Validating Credentials
The process of validating credentials is actually more complex than simply “determining whether or not the supplied password is associated with the supplied username.” There are several common ways to determine whether or not the correct password has been entered, and they depend on how the passwords are being stored in the back-end system.
In this segment we’ll cover the four most common ways of looking up a password that’s being stored in a back-end datastore such as a database or LDAP directory. Using this approach, there are generally two variables involved in the validation of credentials: the location of the comparison logic and how the password is stored. The first variable concerns the location of the comparison logic, and it is usually found either within the application or within the database. The second variable is how the password is stored, which usually is either plaintext or hashed (or encrypted). Taking the cross-product of these variables gives us the four approaches:
1. Comparison logic in the application with plaintext passwords
2. Comparison logic in the database with plaintext passwords
3. Comparison logic in the application with hashed passwords
4. Comparison logic in the database with hashed passwords
Comparison Logic in the Application with Plaintext Passwords
Using this approach, the application sends a request (for example, SQL query or LDAP query) to the back-end database to retrieve the record associated with the username. If the username does not exist, then the validation process fails. If a record is associated with the username, then the application-based logic compares the plaintext password provided by the user to the plaintext password from the retrieved record. If they match, then the credentials are valid.
Comparison Logic in the Database with Plaintext Passwords
This technique involves crafting a SQL query or an LDAP request to the back-end system with a conditional statement that asks the back end to return any records with matching fields that correspond to the supplied username and the supplied password. The database performs the username and password comparisons against the corresponding fields in this case.

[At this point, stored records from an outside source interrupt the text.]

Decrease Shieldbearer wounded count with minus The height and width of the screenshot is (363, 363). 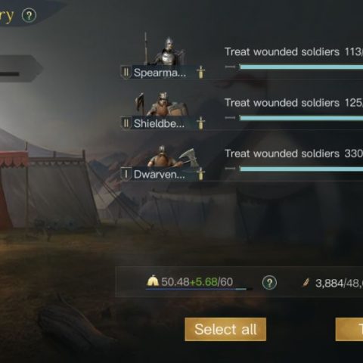point(230,118)
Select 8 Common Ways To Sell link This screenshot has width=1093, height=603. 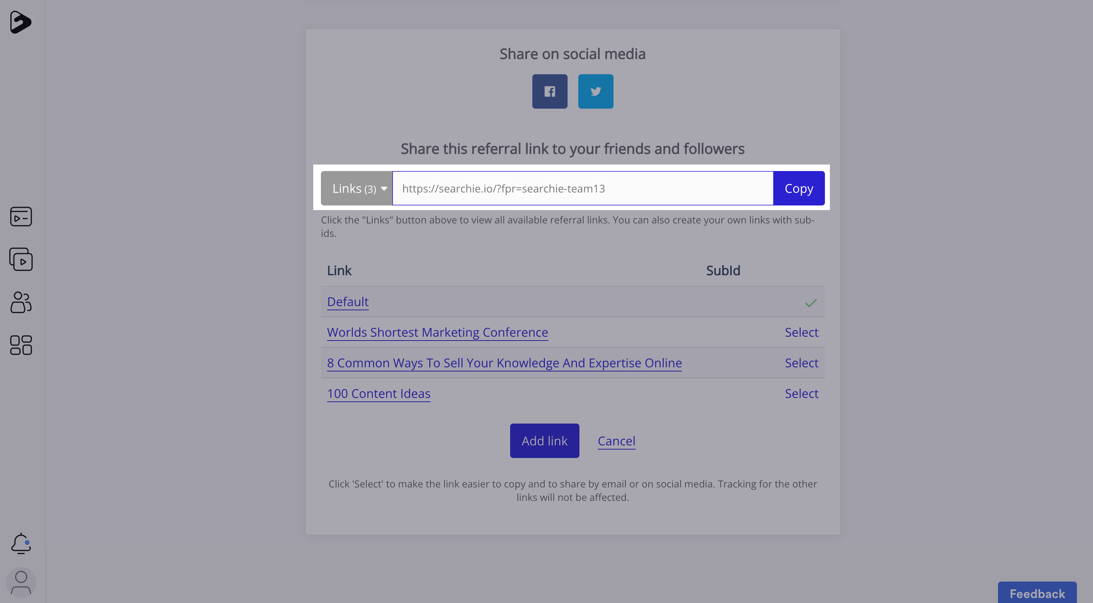pos(801,362)
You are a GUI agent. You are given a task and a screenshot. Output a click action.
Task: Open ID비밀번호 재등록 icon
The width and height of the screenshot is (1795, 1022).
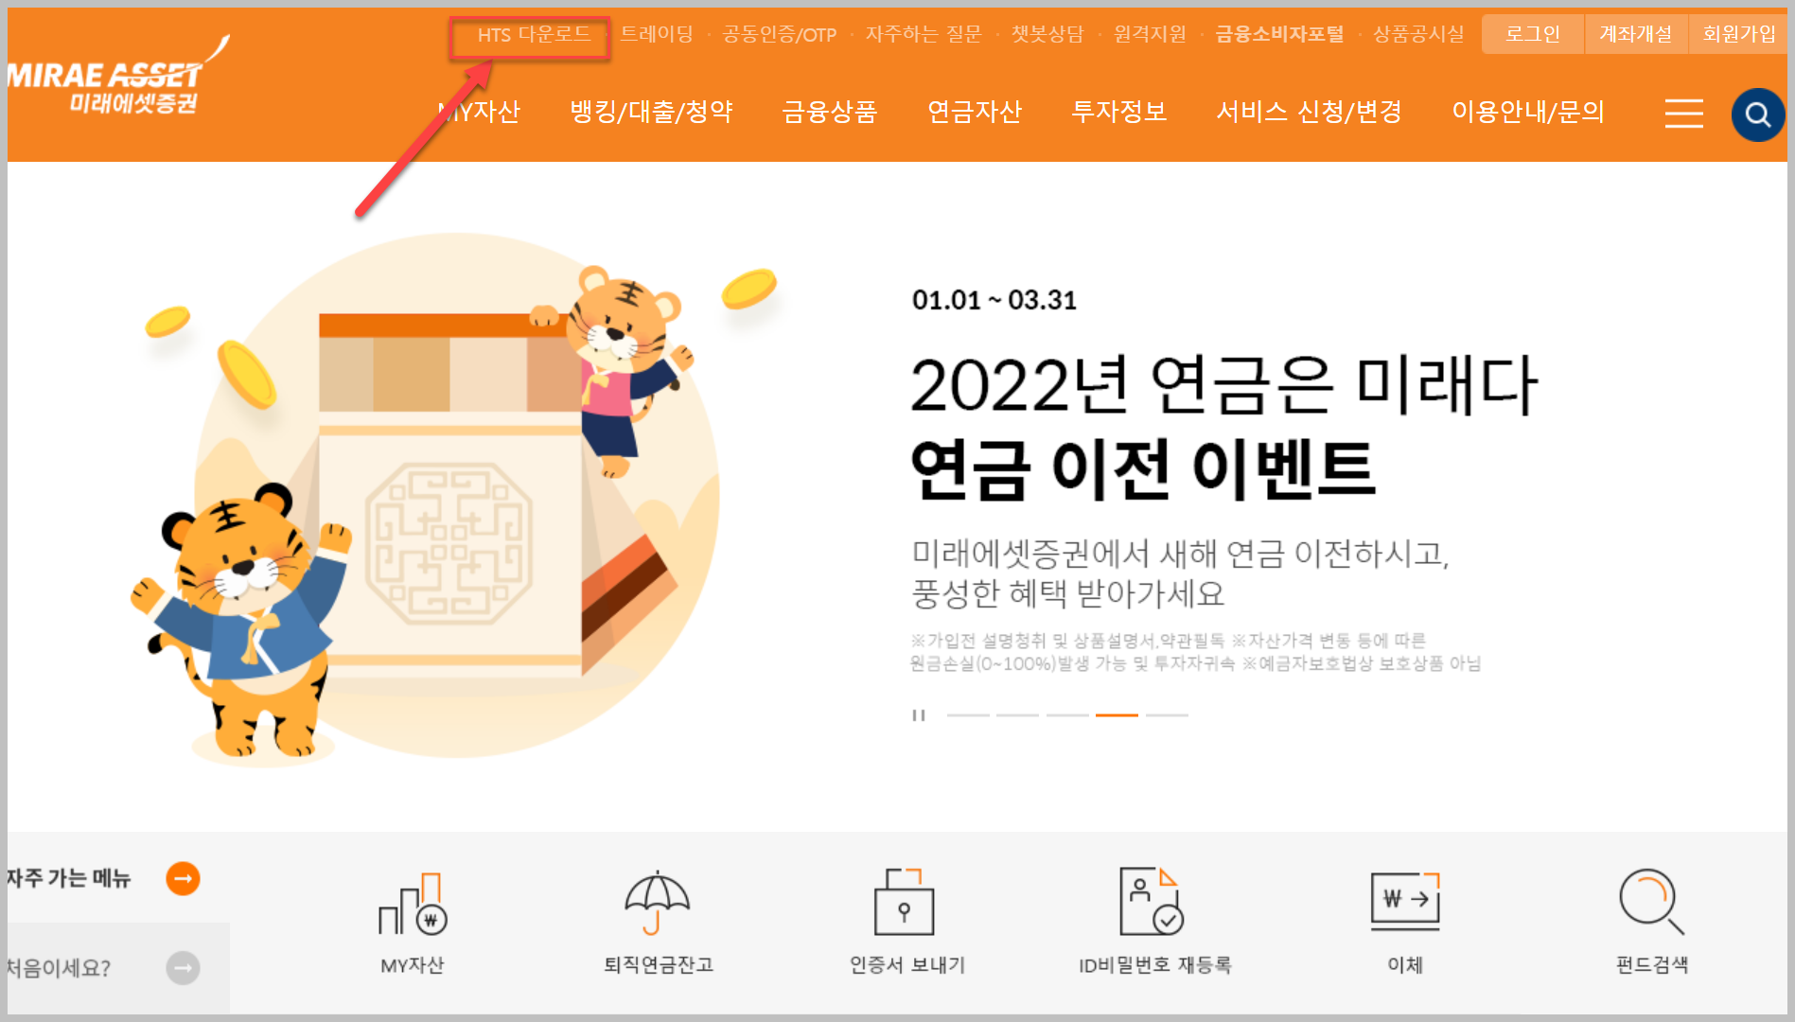point(1152,901)
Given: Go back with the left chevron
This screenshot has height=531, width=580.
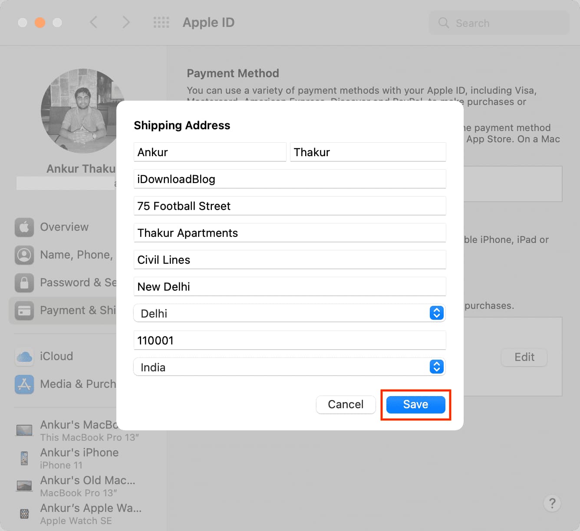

If any records are returned, then the application can safely assume that the user provided a legitimate set of credentials (unless SQL injection is used).
Comparison Logic in the Application with Hashed Passwords
With hashed passwords being compared within the application, a request is first made to the back-end datastore to retrieve the record associated with the user-supplied username. Because hashing is a one-way transformation, the user-supplied password must be hashed using the same algorithm that was used to hash the stored password in order for them to be compared. If the two hashed values are equal, then the user-supplied password was valid, and then authentication succeeds.
Comparison Logic in the Database with Hashed Passwords
Comparing hashed passwords on the back end also involves hashing the user-supplied password before it is sent to the datastore. The back-end system logic attempts to match the supplied username and the hashed form of the supplied password with a record in the system. If a match occurs, then the record is returned, and the application assumes that the credentials were valid (again, unless SQL injection is used).
Understanding the different forms of credential validation in an authentication system is important because it provides a baseline against which you can understand how the attacks work against systems like these. For example, SQL injection attacks (see Chapter 7) against authentication take advantage of how and where the credential comparisons are made. It also helps to understand where and how the plaintext passwords are compared against their hashed counterparts.